* _Passage provided_:
View unanswered posts | View active topics It is currently Fri Mar 29, 2024 9:20 am



Reply to topic  [ 57 posts ]  Go to page 1, 2, 3, 4  Next
 rfPhoenix 
Author Message

Joined: Sat Feb 02, 2013 9:40 am
Posts: 2095
Location: Canada
rfPhoenix is a GPGPU approach. It is a barrel processor with 16 threads.
32-bits data path
32 GPRs.
40-bit instructions
16 vector lanes, 64 vector registers
some out-of-order operation, 12 entry reorder buffer.
A thread can occupy only one reorder buffer entry at a time.

_________________
Robert Finch http://www.finitron.ca


Fri Aug 26, 2022 4:12 am
Profile WWW

Joined: Wed Jan 09, 2013 6:54 pm
Posts: 1780
Hmm, that last one surprised me. I have to admit, I have no detailed idea how a reorder buffer works or how to build one. But, with 16 threads and 12 reorder buffers... why not 16? Presumably because you don't always need one per thread? But with 16 and 16 you'd be able to say that this buffer is for this thread, whereas with 12 shared between 16 you have some kind of dynamic mapping... I'll admit that my musings might make no sense in the light of how these things actually work!


Fri Aug 26, 2022 5:48 am
Profile

Joined: Sun Mar 27, 2022 12:11 am
Posts: 40
I have a soft spot for barrel processors. I've been thinking about building a general purpose barrel processor, but was having some second thoughts.

I'm also curious about how the OoO side will work.


Sat Aug 27, 2022 12:21 am
Profile

Joined: Sat Feb 02, 2013 9:40 am
Posts: 2095
Location: Canada
Quote:
Hmm, that last one surprised me. I have to admit, I have no detailed idea how a reorder buffer works or how to build one. But, with 16 threads and 12 reorder buffers... why not 16? Presumably because you don't always need one per thread? But with 16 and 16 you'd be able to say that this buffer is for this thread, whereas with 12 shared between 16 you have some kind of dynamic mapping... I'll admit that my musings might make no sense in the light of how these things actually work!
It is because the buffers are dynamically mapped in the interest of performance. If there is an L1 I$ miss then no buffer is allocated until the next thread that does not miss. You have a good point though, I will need to think about this some more. As it is only out of order between threads I think it could work the way you suggested. The only thing I can think of, is it might be desirable to hold multiple instructions for a single thread in the buffer. They cannot execute because of register dependencies but maybe they could have been fetched and decoded.

Quote:
I'm also curious about how the OoO side will work.
The instruction the thread is working on is stored in a buffer and the thread is marked busy until the instruction completes. While the thread is busy other threads may be running. It is possible that thread 1 got fetched and decoded before thread 2, but thread 2 completes first because it is a one cycle operation and thread 1 is running a multiply.

* _Task_: Write the next part of the rfPhoenix forum thread, picking up after its last sentence.

* _Data extracted from a collection_:
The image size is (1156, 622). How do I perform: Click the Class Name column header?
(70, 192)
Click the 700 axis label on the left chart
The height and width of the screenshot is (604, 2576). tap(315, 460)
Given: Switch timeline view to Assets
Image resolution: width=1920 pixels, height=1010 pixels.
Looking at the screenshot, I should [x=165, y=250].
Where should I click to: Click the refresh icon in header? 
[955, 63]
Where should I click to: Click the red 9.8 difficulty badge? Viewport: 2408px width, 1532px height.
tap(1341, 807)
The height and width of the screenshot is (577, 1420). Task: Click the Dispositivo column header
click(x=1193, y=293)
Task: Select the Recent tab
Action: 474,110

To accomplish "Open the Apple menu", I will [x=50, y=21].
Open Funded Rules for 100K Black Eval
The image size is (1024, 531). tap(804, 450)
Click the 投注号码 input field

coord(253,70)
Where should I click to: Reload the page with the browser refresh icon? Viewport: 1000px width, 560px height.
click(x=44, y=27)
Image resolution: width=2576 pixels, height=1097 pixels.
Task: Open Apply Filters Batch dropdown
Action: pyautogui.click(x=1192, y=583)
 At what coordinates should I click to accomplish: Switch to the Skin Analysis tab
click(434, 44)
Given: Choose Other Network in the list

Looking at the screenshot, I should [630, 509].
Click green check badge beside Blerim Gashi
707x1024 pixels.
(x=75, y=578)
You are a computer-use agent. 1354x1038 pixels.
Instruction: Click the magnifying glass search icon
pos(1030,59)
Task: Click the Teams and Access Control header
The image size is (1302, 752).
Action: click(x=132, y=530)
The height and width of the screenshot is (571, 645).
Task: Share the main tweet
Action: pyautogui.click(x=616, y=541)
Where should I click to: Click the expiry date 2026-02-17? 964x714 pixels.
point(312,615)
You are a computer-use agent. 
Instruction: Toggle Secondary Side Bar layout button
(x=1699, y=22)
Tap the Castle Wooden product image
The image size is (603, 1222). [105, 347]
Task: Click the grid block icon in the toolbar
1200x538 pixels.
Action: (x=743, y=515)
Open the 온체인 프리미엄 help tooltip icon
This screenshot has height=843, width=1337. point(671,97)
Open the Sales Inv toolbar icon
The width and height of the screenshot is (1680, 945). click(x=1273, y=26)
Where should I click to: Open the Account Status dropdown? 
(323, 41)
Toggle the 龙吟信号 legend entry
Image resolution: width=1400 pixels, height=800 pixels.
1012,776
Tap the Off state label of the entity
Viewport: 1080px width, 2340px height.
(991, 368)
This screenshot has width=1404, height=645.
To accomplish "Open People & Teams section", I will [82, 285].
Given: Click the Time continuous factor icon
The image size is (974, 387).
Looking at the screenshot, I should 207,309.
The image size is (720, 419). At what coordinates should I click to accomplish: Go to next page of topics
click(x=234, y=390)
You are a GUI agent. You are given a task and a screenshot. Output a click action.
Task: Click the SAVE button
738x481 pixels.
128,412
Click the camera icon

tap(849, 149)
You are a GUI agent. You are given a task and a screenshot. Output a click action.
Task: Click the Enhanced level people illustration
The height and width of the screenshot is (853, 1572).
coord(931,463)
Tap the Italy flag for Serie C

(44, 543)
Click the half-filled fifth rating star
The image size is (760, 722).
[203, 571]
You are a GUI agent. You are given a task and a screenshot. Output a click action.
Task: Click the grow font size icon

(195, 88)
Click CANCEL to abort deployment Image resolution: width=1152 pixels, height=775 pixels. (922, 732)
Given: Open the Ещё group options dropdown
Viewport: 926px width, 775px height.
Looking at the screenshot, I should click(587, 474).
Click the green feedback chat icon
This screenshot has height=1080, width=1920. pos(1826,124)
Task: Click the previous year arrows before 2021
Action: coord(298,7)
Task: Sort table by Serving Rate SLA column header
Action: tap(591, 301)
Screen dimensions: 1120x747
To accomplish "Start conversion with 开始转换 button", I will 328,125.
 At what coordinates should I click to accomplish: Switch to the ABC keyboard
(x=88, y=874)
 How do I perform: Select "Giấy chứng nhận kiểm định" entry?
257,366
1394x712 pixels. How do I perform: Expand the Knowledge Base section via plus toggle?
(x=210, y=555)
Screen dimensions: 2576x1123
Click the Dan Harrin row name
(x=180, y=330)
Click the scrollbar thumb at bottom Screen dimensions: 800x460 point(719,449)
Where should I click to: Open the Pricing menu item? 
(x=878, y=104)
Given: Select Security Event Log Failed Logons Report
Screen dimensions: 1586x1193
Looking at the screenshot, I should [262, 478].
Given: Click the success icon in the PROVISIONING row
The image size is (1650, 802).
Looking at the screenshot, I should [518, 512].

* _Result of this task_:
The instruction cache turned out to be a bottleneck at 60 MHz timing. It was clocked on the negative edge of the clock to get output in the same clock cycle as the IP was applied. However , this allows only ½ clock to fetch the line. Since it is not as critical that the instruction cache output be available within one clock cycle for a barrel processor, the instruction fetch is now setup to use three clock cycles but they are pipelined so a new thread access the I$ every clock cycle. It takes one cycle to read the tag and then two more cycles to read the cache line. The I$ memory uses an additional output buffer to improve the fmax. The tricky part is ensuring that the I$ hit signal, instruction output, IP, and thread id are all lined up properly.

Decided to violate the ‘all instructions are 40-bits’ rule and provide an immediate postfix instruction which is only 24-bits in size. The basic idea is to improve code density. It is easy to detect a postfix instruction and increment by eight instead of by five. Instructions needed to be byte-aligned anyway so the extra format does not affect things much.

Put a switch in the decoder to disable writes to r0 after the first time it is written. This allows r0 to be updated once, presumably with the value zero. Having start-up code write r0 with zero is more hardware efficient and eliminates a mux in the register read path.

Pipelined the FMA unit so that it has a latency of seven cycles, but can start a new operation every clock.

Currently the system misses 60 MHz timing by about 2ns which means it should run at 50 MHz but that’s not good enough :)

_________________
Robert Finch http://www.finitron.ca


Sat Aug 27, 2022 3:44 am
Profile WWW

Joined: Mon Oct 07, 2019 2:41 am
Posts: 585
56.3 MHz gives a nice 800x600 vga display.
.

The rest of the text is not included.